The fallout from independent journalist James O’Keefe’s Project Veritas investigation has been fast and furious. NPR is obviously in major damage control mode and throwing liabilities that look an awful lot like high-powered executives overboard just as fast as they appear on video and audio. All good and proper, but there’s this small detail that like a pebble in one’s shoe is increasingly impossible to ignore. Twice now NPR has made the declarative statement that they rejected the phony $5 million dollar donation offered by an organization posing as a Muslim Brotherhood front group. But twice now seemingly contradictory information has also been released by NPR puts those statements into question.
The first statement was release the same day the first investigative video was released, Tuesday, March 8th:
The fraudulent organization represented in this video repeatedly pressed us to accept a $5 million check, with no strings attached, which we repeatedly refused to accept.
Repeatedly refused. Strong words.
However, a second statement released later that same day appeared to contradict the first:
NPR’s David Folkenflik reports that there were clear signs that the Muslim Education Action Center Trust was not a long-standing organization …

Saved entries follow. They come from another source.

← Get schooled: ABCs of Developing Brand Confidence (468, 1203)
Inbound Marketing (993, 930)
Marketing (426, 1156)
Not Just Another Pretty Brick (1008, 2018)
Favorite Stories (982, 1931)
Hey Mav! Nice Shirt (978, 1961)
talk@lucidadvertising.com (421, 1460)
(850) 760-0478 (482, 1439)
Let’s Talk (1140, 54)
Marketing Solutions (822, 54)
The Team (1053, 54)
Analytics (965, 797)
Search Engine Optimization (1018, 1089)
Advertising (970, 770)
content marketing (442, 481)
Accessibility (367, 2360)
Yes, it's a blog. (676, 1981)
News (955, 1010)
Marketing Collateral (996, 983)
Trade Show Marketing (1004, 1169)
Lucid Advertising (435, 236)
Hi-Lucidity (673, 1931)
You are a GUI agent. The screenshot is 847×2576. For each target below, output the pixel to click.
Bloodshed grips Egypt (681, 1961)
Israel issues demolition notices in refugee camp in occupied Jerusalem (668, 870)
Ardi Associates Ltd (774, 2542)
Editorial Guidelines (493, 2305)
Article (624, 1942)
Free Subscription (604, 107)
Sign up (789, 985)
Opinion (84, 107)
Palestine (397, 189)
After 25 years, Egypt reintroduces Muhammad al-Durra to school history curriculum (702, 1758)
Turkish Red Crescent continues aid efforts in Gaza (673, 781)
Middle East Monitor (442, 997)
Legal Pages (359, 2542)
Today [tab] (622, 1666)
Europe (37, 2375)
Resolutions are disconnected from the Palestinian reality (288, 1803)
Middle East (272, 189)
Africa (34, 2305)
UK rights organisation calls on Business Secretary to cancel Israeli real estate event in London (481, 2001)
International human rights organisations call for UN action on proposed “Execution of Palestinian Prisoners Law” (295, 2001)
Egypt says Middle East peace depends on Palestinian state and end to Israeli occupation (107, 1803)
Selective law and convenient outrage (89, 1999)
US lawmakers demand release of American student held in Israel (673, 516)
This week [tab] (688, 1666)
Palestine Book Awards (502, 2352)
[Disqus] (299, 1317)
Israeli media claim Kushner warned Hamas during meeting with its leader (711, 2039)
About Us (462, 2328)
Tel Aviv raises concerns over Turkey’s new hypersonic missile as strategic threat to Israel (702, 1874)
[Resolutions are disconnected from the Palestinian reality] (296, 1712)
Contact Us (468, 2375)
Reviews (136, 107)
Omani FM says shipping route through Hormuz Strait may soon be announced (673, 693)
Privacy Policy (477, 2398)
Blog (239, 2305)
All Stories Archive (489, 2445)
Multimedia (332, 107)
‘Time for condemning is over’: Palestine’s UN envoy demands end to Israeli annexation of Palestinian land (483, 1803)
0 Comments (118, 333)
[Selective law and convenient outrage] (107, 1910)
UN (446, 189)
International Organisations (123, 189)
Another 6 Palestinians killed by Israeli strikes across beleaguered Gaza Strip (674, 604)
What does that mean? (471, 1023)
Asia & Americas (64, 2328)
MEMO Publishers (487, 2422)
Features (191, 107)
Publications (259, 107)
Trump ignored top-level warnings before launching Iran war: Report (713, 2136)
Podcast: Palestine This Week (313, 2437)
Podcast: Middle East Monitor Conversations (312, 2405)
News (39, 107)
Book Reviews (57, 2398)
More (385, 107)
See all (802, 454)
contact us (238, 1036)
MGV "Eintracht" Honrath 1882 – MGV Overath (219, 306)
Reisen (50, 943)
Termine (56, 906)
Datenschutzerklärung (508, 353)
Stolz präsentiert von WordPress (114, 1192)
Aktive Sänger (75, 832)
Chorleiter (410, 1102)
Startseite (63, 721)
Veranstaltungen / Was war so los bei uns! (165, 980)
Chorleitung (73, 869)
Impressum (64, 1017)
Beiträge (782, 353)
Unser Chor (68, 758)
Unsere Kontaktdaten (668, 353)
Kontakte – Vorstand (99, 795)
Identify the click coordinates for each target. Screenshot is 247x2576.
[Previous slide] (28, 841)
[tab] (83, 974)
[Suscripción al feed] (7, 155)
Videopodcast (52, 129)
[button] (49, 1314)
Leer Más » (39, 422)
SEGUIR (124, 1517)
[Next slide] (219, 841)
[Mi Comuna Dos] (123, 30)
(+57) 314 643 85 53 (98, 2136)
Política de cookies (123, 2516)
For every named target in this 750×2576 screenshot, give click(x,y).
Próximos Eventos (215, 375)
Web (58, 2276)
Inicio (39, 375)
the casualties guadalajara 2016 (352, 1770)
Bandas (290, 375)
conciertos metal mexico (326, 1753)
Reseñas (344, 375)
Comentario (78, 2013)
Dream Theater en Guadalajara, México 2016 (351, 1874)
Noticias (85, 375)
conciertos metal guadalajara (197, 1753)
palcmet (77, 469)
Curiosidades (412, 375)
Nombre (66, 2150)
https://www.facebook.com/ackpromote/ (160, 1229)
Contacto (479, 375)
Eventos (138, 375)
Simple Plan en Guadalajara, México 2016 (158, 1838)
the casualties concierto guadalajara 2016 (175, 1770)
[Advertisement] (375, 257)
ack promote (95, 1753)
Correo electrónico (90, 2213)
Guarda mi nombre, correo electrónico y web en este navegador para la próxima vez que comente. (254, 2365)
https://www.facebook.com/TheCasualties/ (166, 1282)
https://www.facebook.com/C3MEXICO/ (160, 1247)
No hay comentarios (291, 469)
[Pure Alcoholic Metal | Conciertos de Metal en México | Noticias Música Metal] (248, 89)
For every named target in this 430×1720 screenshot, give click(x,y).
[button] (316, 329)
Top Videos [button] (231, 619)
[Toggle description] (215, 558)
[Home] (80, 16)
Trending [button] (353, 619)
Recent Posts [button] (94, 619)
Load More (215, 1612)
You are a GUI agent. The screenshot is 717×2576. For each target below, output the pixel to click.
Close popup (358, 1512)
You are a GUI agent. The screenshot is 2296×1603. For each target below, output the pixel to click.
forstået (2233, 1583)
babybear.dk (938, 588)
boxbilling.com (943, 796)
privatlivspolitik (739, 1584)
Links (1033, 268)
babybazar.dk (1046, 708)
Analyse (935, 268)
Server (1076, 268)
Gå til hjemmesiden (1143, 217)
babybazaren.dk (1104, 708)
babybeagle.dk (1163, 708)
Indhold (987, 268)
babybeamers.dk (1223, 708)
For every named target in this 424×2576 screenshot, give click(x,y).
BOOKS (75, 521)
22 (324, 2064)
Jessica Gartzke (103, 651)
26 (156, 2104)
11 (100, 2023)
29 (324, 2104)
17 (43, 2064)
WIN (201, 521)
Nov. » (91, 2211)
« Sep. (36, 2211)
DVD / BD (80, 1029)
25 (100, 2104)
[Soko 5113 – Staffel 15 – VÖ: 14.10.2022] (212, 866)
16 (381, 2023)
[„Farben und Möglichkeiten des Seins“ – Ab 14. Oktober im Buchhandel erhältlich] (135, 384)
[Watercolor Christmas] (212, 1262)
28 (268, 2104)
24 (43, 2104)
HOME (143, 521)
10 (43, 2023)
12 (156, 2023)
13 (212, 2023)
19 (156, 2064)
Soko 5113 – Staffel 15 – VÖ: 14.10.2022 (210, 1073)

CEO Vivian Schiller tells David that NPR became aware of those peculiarities, and that NPR was vetting the organization. And he has obtained e-mails (not from an official NPR source, but which have been verified by NPR) showing that the network last week asked the fictitious Ibrahim Kasaam for, among other things, verification that the Muslim Education Action Center was qualified as a 501(c)(3) charitable organization. It was not, of course.
These seemingly dueling positions were enough of a red flag to prompt my colleague Larry O’Connor to raise the question of how these statements might be reconciled. And today, it looks as though this same scenario’s repeated itself.
In response to a second Project Veritas investigative report, we have once again been told by NPR that NPR “rejected” the $5 million dollar gift and yet, once again, an apparent contradiction’s arisen with the subsequent release of internal NPR emails exchanged between NPR’s then-CEO and President Vivian Schiller and NPR Senior Director of Institutional Giving Betsy Liley:
Today’s “rejection” statement was made by NPR spokeswoman Dana Davis Rehm, and said in part:
“Because of the failure to provide the information required, NPR rejected the gift.”
But the internal NPR emails also released today (you can read them here) seem to tell a completely different story, the story of NPR executives and a phony Muslim Brotherhood front group in close communication as they attempt to work out the tax and disclosure issues necessary to meet the guidelines that would allow for NPR to accept the donation.
In her statement today, Rehm says outright “NPR rejected the gift.” Well, unless she means in someone’s heart, “rejecting” is an action not an intention. How, when, and where did this rejection take place? Was it over the phone? If so, who made the call and to whom? Was it via email or letter? If so, why not release a copy?
The only reason it’s a cliché is because it’s so true. In matters such as these, the cover up is always worse than the crime. In the storm of the first day of the story breaking, it makes sense that confusion might have caused the release of some misinformation. But now that we’ve been told twice that the gift was rejected — told twice and yet soon afterwards seemingly contradictory information was released — now is the time for NPR to clear up these contradictions once and for all.
But the most perplexing contradiction lies in what’s called the tick-tock — the breakdown of when things happened. If you look at the internal NPR emails, as recently as Saturday March, 5th, Vivian Schiller was doing just the opposite of “rejecting” this donation, she was still trying to make it work. That’s just three days before Project Veritas released the first video on March the 8th.
So sometime between Saturday evening and Tuesday morning there were “repeated” rejections?
Either the statements regarding the rejection of the $5 million gift are incorrect or this gift was rejected and the information and documentation of that action can be released.
This pebble’s not going to go away all by itself.